→ **Problem description**
Give back all of the data exactly as it stands, with the pictures removed.

→ **Provided records**
● ● ● ● ●
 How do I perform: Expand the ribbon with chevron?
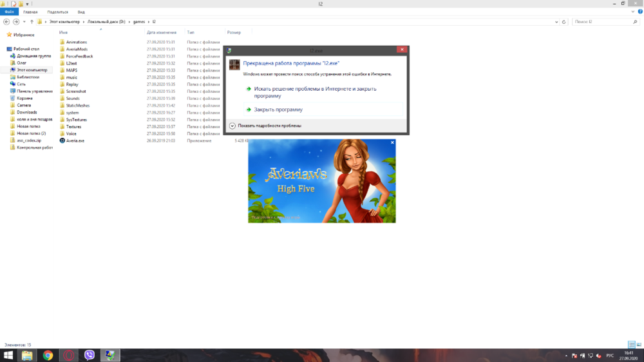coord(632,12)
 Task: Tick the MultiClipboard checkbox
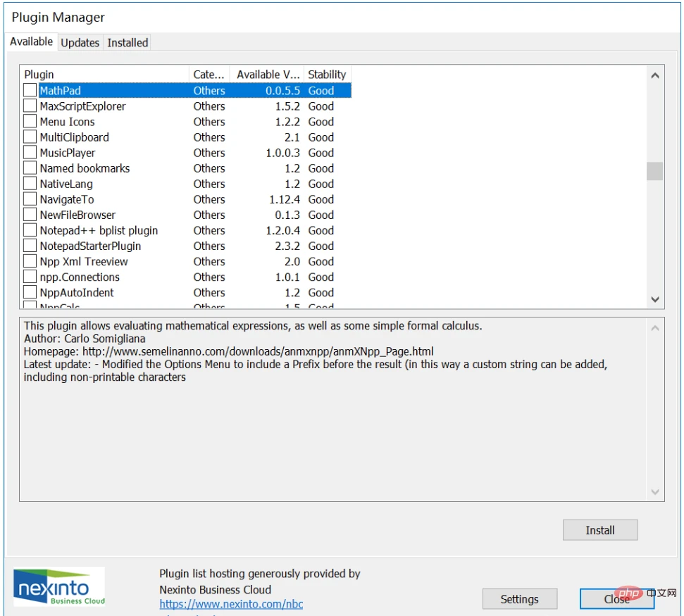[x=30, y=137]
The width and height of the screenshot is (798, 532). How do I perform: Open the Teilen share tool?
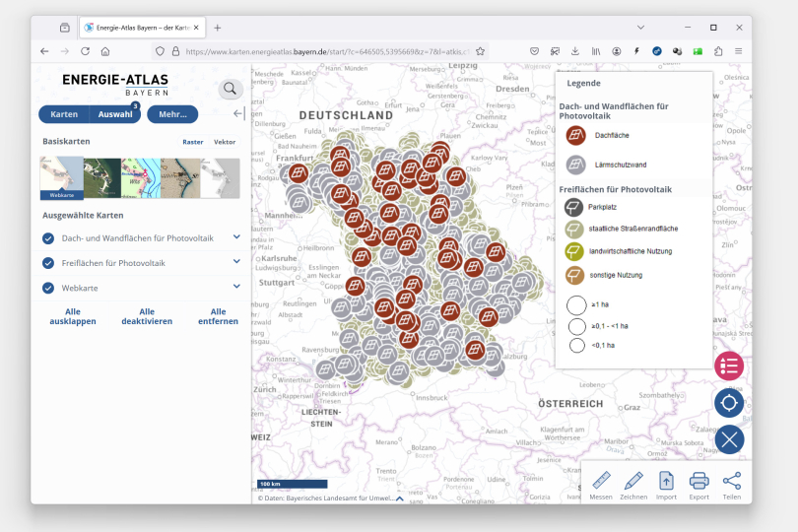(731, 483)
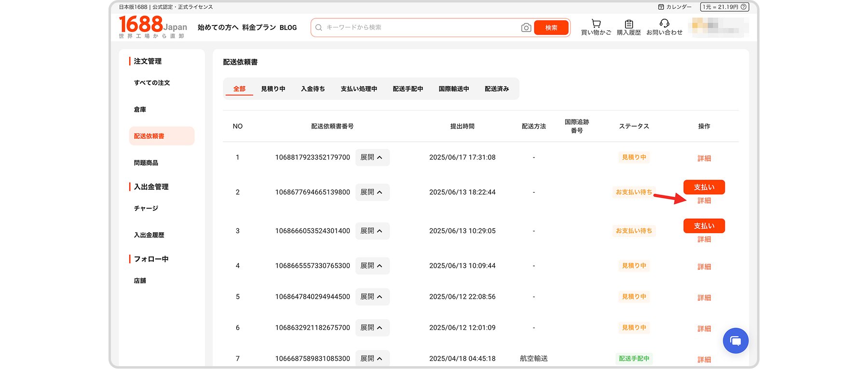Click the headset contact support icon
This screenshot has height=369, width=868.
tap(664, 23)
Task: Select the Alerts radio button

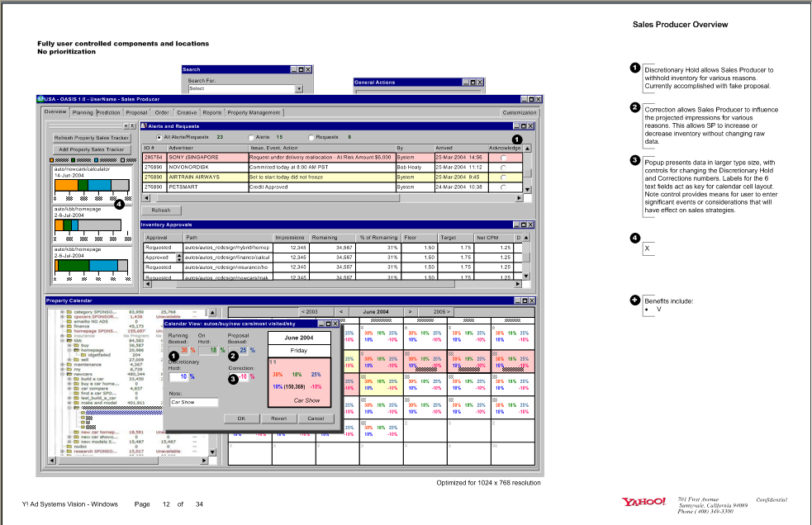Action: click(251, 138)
● ● ● ● ●
→ **Answer box**
 How do I perform: Expand the ribbon with chevron?
coord(632,12)
 Task: Tick the MultiClipboard checkbox
[x=30, y=137]
The width and height of the screenshot is (798, 532). How do I perform: Open the Teilen share tool?
(731, 483)
Click the headset contact support icon
This screenshot has height=369, width=868.
tap(664, 23)
Task: Select the Alerts radio button

Action: click(251, 138)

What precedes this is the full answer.